START Passage provided

Non-renal clearance of ciprofloxacin is mainly due to active trans-intestinal secretion and metabolism. 1% of the dose is excreted via the biliary route. Ciprofloxacin is present in the bile in high concentrations.
Paediatric patients: The pharmacokinetic data in paediatric patients are limited.
In a study in children C_max and AUC were not age-dependent (above one year of age). No notable increase in C_max and AUC upon multiple dosing (10 mg/kg three times daily) was observed.
In 10 children with severe sepsis C_max was 6.1 mg/L (range 4.6-8.3 mg/L) after a 1-hour intravenous infusion of 10 mg/kg in children aged less than 1 year compared to 7.2 mg/L (range 4.7-11.8 mg/L) for children between 1 and 5 years of age. The AUC values were 17.4 mg*h/L (range 11.8-32.0 mg*h/L) and 16.5 mg*h/L (range 11.0-23.8 mg*h/L) in the respective age groups.
These values are within the range reported for adults at therapeutic doses. Based on population pharmacokinetic analysis of paediatric patients with various infections, the predicted mean half-life in children is approx. 4-5 hours and the bioavailability of the oral suspension ranges from 50 to 80%.
Toxicology: Preclinical safety data: Non-clinical data reveal no special hazards for humans based on conventional studies of single dose toxicity, repeated dose toxicity, carcinogenic potential, or toxicity to reproduction.

END Passage provided

§ What to do:
Could you resume the ciprofloxacin text above, continuing on from its final sentence about preclinical safety data?

START Records supplied

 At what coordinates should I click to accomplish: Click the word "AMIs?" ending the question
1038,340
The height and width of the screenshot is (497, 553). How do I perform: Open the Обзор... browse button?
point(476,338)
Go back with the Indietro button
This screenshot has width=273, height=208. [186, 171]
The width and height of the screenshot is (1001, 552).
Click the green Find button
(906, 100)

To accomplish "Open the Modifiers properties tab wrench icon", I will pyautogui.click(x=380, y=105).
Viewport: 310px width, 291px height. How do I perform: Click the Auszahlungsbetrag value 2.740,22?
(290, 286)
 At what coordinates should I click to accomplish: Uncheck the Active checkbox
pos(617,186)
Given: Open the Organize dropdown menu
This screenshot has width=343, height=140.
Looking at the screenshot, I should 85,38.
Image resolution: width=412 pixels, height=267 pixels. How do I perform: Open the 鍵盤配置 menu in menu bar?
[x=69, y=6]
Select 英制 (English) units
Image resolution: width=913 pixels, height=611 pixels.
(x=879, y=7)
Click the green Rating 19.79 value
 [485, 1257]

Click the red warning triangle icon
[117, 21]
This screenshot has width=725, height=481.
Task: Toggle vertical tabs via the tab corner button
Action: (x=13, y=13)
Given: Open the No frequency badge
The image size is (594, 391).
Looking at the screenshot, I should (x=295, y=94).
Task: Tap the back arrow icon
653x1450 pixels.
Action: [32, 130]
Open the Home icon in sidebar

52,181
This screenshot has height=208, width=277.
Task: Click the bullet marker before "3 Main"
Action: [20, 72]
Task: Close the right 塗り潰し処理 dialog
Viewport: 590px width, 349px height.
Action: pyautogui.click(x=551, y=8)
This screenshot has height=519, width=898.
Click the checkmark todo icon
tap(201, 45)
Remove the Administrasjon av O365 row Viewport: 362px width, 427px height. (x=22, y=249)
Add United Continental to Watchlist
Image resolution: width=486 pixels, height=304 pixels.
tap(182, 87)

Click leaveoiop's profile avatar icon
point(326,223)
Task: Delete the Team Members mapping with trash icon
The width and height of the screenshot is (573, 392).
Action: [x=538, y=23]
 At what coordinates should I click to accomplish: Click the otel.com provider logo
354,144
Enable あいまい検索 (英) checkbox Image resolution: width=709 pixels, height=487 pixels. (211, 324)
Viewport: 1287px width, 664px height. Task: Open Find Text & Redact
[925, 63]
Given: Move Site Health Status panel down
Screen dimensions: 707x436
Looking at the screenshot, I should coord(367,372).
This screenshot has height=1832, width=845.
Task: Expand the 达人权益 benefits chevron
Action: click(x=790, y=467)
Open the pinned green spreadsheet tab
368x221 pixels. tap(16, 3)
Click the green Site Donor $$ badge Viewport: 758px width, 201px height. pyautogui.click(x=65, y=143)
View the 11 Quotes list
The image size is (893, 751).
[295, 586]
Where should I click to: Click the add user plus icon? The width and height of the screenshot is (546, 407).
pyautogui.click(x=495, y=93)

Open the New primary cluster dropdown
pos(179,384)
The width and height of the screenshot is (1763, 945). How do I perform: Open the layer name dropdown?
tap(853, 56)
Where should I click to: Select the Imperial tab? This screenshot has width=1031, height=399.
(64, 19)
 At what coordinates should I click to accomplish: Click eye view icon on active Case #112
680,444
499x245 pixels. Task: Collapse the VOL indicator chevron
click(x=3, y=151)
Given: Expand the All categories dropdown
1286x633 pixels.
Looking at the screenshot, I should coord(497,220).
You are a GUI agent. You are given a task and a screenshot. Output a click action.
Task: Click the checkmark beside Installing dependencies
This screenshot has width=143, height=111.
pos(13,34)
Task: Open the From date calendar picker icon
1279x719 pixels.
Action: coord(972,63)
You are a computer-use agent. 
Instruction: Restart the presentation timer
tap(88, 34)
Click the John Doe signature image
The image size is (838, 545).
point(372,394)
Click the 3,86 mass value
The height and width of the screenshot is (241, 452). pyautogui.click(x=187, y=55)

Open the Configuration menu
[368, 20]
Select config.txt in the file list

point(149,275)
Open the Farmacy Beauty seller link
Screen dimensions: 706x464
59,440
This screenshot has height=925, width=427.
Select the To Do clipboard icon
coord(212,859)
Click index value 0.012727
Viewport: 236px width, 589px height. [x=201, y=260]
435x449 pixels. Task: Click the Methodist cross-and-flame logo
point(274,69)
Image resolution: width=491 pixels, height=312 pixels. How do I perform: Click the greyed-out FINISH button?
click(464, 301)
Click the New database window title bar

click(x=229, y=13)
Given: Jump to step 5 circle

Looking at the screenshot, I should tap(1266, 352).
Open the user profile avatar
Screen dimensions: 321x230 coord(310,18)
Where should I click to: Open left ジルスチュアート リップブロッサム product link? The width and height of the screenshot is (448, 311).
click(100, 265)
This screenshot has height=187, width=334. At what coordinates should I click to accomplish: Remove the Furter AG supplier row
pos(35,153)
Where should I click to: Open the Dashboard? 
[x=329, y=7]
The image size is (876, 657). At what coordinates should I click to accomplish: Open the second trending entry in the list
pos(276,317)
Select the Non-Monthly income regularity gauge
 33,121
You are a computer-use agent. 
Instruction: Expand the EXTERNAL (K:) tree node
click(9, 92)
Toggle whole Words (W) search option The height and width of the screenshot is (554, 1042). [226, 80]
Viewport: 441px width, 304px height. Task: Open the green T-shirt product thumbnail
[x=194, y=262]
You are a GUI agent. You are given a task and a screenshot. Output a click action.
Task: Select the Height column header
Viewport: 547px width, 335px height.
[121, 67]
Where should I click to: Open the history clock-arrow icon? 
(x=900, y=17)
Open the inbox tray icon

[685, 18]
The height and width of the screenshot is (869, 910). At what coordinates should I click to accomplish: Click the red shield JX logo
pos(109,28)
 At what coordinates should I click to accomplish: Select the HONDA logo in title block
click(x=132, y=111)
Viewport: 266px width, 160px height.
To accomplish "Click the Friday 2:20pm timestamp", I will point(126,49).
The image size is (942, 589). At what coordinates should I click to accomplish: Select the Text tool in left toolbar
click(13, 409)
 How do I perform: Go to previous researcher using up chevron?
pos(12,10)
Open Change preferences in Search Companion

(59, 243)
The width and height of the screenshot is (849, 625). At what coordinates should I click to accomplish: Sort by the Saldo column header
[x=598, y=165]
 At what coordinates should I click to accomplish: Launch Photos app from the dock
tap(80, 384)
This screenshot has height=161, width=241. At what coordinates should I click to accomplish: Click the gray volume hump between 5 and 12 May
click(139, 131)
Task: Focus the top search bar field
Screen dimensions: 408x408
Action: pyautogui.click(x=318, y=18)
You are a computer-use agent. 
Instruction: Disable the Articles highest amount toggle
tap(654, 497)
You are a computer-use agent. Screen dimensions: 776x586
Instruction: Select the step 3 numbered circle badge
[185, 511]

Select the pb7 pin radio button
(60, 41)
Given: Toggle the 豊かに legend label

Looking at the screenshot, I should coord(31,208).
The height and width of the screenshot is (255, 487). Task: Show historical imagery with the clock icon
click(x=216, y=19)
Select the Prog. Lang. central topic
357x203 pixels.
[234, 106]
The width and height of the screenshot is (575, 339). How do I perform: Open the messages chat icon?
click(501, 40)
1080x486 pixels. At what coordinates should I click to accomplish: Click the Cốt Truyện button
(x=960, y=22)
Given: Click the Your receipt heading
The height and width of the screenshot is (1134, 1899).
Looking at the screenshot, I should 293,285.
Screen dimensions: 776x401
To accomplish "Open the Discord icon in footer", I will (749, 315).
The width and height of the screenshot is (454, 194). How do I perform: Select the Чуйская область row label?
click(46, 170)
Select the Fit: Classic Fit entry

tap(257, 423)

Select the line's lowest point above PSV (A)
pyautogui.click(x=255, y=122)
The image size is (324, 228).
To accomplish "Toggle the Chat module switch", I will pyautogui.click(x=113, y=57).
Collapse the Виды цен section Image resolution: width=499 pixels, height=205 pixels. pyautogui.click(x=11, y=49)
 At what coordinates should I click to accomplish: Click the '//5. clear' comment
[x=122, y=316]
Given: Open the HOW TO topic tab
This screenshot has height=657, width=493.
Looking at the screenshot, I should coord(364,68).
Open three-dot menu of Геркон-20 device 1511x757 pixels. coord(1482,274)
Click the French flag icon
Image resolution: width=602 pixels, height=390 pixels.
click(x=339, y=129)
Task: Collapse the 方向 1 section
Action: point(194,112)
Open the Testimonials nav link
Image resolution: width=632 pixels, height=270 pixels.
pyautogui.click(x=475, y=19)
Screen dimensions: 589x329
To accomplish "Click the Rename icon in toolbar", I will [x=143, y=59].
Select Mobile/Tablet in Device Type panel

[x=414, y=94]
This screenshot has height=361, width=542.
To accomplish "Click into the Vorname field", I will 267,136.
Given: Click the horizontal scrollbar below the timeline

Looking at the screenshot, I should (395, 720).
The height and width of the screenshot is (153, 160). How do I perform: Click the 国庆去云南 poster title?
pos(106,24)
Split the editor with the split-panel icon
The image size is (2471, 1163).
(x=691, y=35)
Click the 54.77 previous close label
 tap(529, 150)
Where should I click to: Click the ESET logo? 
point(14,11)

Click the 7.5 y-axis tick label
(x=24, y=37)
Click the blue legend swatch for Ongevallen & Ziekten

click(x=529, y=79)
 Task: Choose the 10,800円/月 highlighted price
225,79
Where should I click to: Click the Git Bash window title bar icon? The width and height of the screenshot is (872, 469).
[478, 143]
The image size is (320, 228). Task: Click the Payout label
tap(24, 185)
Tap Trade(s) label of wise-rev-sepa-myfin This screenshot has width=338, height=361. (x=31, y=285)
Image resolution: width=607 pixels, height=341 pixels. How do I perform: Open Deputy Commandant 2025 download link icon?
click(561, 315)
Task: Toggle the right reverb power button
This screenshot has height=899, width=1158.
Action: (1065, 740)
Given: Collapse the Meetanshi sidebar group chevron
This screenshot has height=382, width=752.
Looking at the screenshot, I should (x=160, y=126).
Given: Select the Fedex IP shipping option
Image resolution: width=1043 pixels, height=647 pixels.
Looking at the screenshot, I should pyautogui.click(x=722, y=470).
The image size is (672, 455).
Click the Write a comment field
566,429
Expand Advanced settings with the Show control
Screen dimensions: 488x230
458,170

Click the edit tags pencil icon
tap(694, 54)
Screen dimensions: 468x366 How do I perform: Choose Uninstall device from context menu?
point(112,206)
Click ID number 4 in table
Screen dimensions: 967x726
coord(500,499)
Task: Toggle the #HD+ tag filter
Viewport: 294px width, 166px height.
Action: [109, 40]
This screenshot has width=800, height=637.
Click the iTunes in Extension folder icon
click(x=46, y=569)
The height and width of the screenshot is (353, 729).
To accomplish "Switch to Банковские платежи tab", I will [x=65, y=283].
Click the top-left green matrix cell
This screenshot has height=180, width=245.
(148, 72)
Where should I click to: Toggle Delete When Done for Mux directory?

END Records supplied

§ Result:
Like a number of other quinolones, ciprofloxacin is phototoxic in animals at clinically relevant exposure levels. Data on photomutagenicity/ photocarcinogenicity show a weak photomutagenic or phototumorigenic effect of ciprofloxacin in-vitro and in animal experiments. This effect was comparable to that of other gyrase inhibitors.
Articular tolerability: As reported for other gyrase inhibitors, ciprofloxacin causes damage to the large weight-bearing joints in immature animals. The extent of the cartilage damage varies according to age, species and dose; the damage can be reduced by taking the weight off the joints. Studies with mature animals (rat, dog) revealed no evidence of cartilage lesions. In a study in young beagle dogs, ciprofloxacin caused severe articular changes at therapeutic doses after two weeks of treatment, which were still observed after 5 months.